# Introduction machine learning

In [1]:
import os
import pandas as pd
import numpy as np
from matplotlib import pyplot as plt
import seaborn as sb

## Importing data

The data can be imported using Pandas with the command `pd.read_csv()`.
In many cases, this does not work directly. This is usually due to one of the following issues:
- `FileNotFoundError` --> Either the file name is spelled incorrectly or the path is incorrect.
- `UnicodeDecodeError` --> Either the file name (+path) contains invalid characters (in Windows, for example, "//" must often be used instead of "/"), or the file itself is not saved in the expected "encoding." For the latter, there are two options: (1) Convert the file with an editor. Or (2) set the parameter `encoding=...` parameter.  
There are many possible encodings ([see link](https://docs.python.org/3/library/codecs.html#standard-encodings)), but the most common are "utf-8" (the standard), "ANSI" (on Mac: "iso-8859-1" or ‘ISO8859’) or "ASCII".
- `ParserError` --> Usually means that the "delimiter" (i.e., the separator) is specified incorrectly.

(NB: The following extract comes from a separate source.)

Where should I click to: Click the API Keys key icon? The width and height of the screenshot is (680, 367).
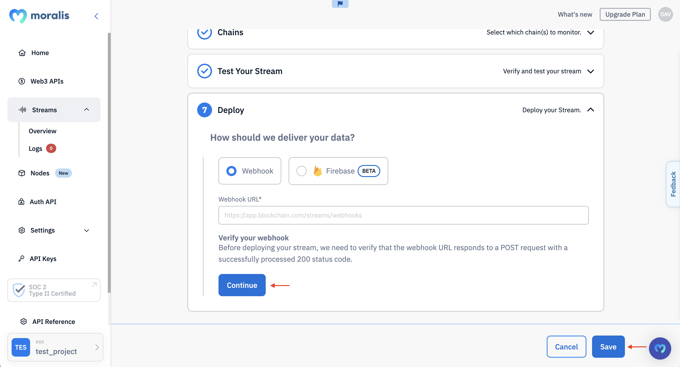coord(21,259)
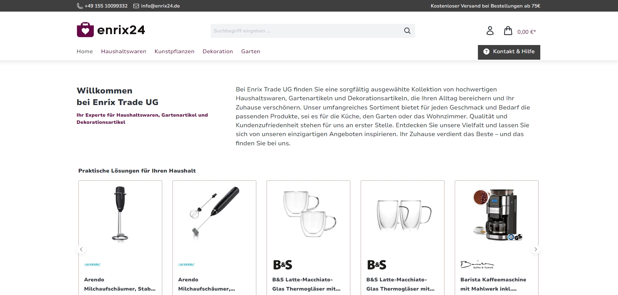The width and height of the screenshot is (618, 295).
Task: Open the shopping bag cart icon
Action: point(508,31)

It is best to open the file briefly with an editor and check, then set it accordingly with `delimiter="..."` (or `sep="..."`). Typical separators are `","`, `";"`, `"\t"` (tab).
- If the file does not start with the desired column names, this can be corrected by specifying the rows to be skipped --> `skiprows=1` (1, 2, 3,... depending on the case).

## Titanic dataset!

This data is taken from the [Kaggle Titanic challenge](https://www.kaggle.com/c/titanic/data).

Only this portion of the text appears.